Facing the terror

While Western Europe's hospitals only carry out drills for possible terrorist events — Israel's medics face the real thing. During the recent Congress of Anaesthesiology and Intensive Care Medicine in Berlin, internist Dr Michael Kafka, head of emergency medicine at the Bnai Zion Medical Centre in Haifa, described strategies to cope with mass casualty events.

Dr Michael Kafka
Dr Michael Kafka

The terror we see ourselves confronted with,’ he says, ‘is the terror from within.’ Haifa unites different religious orientations: Jews, Christians, Muslims, Bahais and Druses call Haifa their home. I must say that we live quite in harmony in everyday life, but fundamental terrorist attacks are a big threat to our people.

Haifa has three big hospitals: a military hospital with a landing pad for helicopters; a health insurance hospital and a municipal hospital, where I am head of the Emergency department.

The most important thing for evacuation is distance. Since our location is very central and terrorist acts, such as suicide bombings, are performed in crowded places, our hospital became involved in many mass casualty events. In 2003, a suicide bomber killed himself on a bus on Moriah Avenue, very close to our hospital. In the same year, another suicide bomber blasted himself in one of Haifa’s biggest restaurants, only 300 metres away from our hospital. In this case the victims actually entered my emergency department before the event was even announced. During the 2006 Lebanon War, we experienced a totally new situation: we had a continuous mass casualty event – the whole town was under constant fire from missiles – including our hospital. In reaction, we now have a protected oxygen supplied emergency department underground, where we can take all patients within half an hour, and we still invest in the infrastructure of an underground protected emergency department.

To function in such a disaster situation, we must plan and carry out drills. The main thing is not to bring the chaos into the hospital. To achieve this, we use simple checklists to control a situation. We also train our personnel in all kinds of events. You cannot have a drill for everything every two months, so we try to cover all events in each drill. For example, we simulate a conventional mass casualty event, which is later combined with a toxic event, so that we also practise decontamination procedures, diagnosis of the chemical event and the use of specific antidotes. As said, distance plays an important role in mass casualty situations. Therefore, the drills and training should not be held only in trauma centres, but in all hospitals in urban areas and cities. We have a special simulation centre, the Israel Centre for Medical Simulation (MSR) in Tel Hashomer, where we send colleagues to learn to work together as a good team. Of course we also practice according to the ATLS (Advanced Trauma Life Support) and ACLS (Advanced Cardiac Life Support). Inside our hospital we also have an airway management room, where everyone who usually doesn’t do intubation can practise.

However, when a mass casualty event really happens, you’ll find that not everything goes according to your training programmes. So you must stay open-minded. The flow chart of medical work during a disaster is different from what we do in everyday life, e. g. at first we can only send patients for X-ray or imaging who need immediate surgery or intensive care. The doctor in charge is head of the hospital during the event and has to start our automatic calling system, which is connected to all the phones of hospital staff.

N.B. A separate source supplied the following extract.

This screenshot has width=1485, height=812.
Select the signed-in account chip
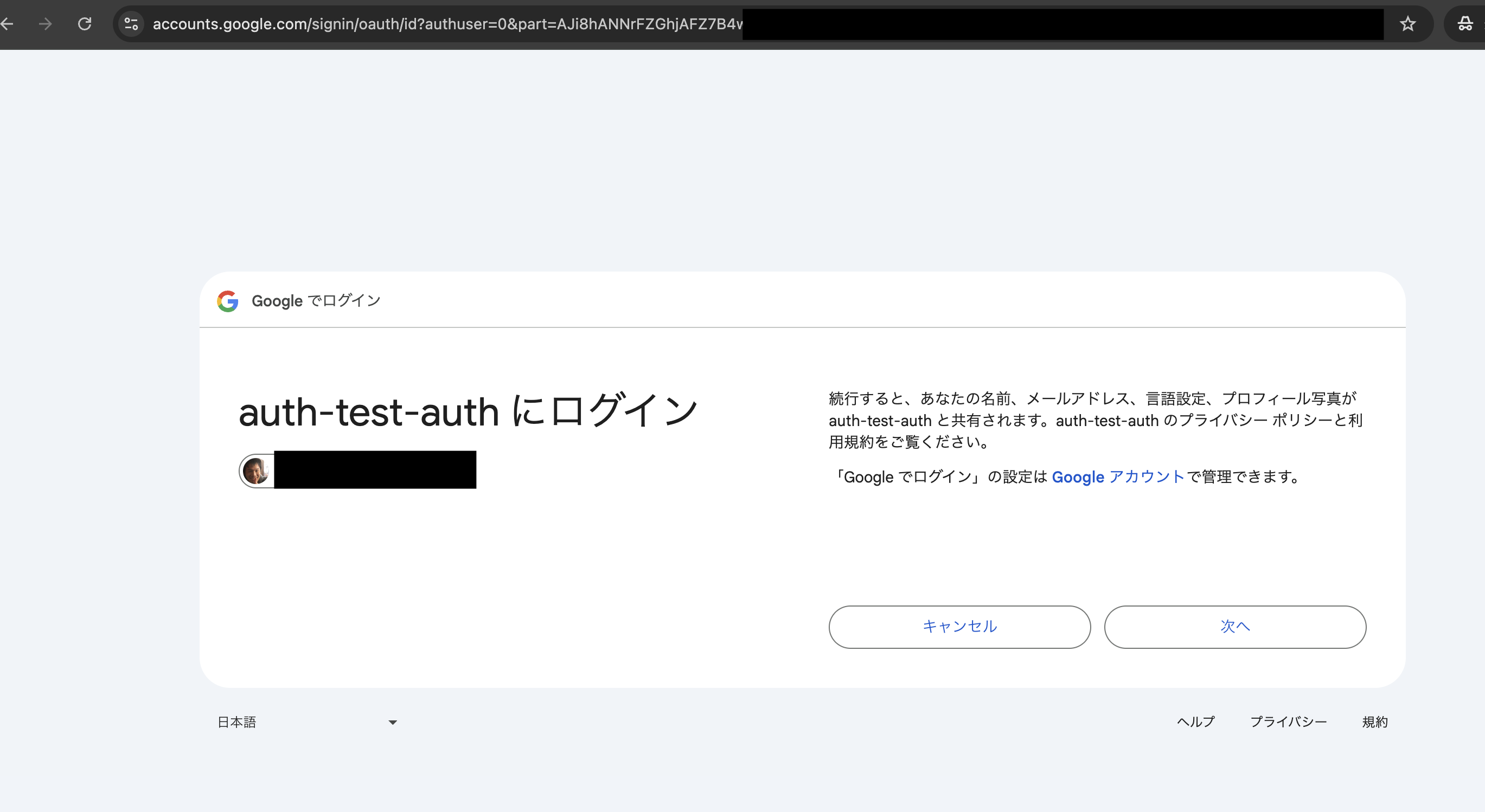click(x=357, y=469)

To achieve optimal working conditions, we offer a transportation service, some in bomb-proof cars, to bring our staff to work, and they can bring their children into our hospital kindergarten, which is protected in the cellar.

Time and again we find that, after an external disaster, people take victims in private cars even before an ambulance arrives. In cases where there is a possibility of involvement with a toxic substance, such as nerve gas, the admissions staff receives special protection with special dressings and the decontamination area is opened immediately before the entrance to the emergency department. The number one saving procedure in any decontamination situation is to take the victim’s clothes off and cleanse him. For this we have decontamination areas with special net mats. Everyone who enters our department during a disaster is photographed by our public information centre, which collects all data in a networked computer system connected to all Haifa medical centres. In doing so, for example, we can find family members who separated in the disaster area. Communication is essential to successful disaster management. Furthermore, the public information centre deals with the press, who you find on the scene instantly. Our hospital control centre is in permanent contact with all other hospitals, the ambulance, police, army, health ministry and so on. In a mass casualty event, it is important that only one hospital has the entire burden. If we become over-crowded, or there are patients who need surgery that we can’t do, we send them to another medical centre. It is important to send mentally traumatised patients who are not physically afflicted to special psychological centres, so that they don’t bring further panic into our workplace.

To stay on top of things, right from the beginning, we have a yellow line outside the emergency department, where people must wait for primary triage. The most important resource in a mass event are, first, the operating theatres – they must be dedicated only to victims who need immediate interventional surgery. Of course, the trauma room must be ready all the time, but we do not have too much time to spend on heart lung resuscitation in the trauma room because the golden rule in mass casualty event is to use the facilities and medical personal primarily to save as much life as possible and avoid as much damage to organs and limbs as possible, to avoid future morbidity and invalidity for as many patients as possible.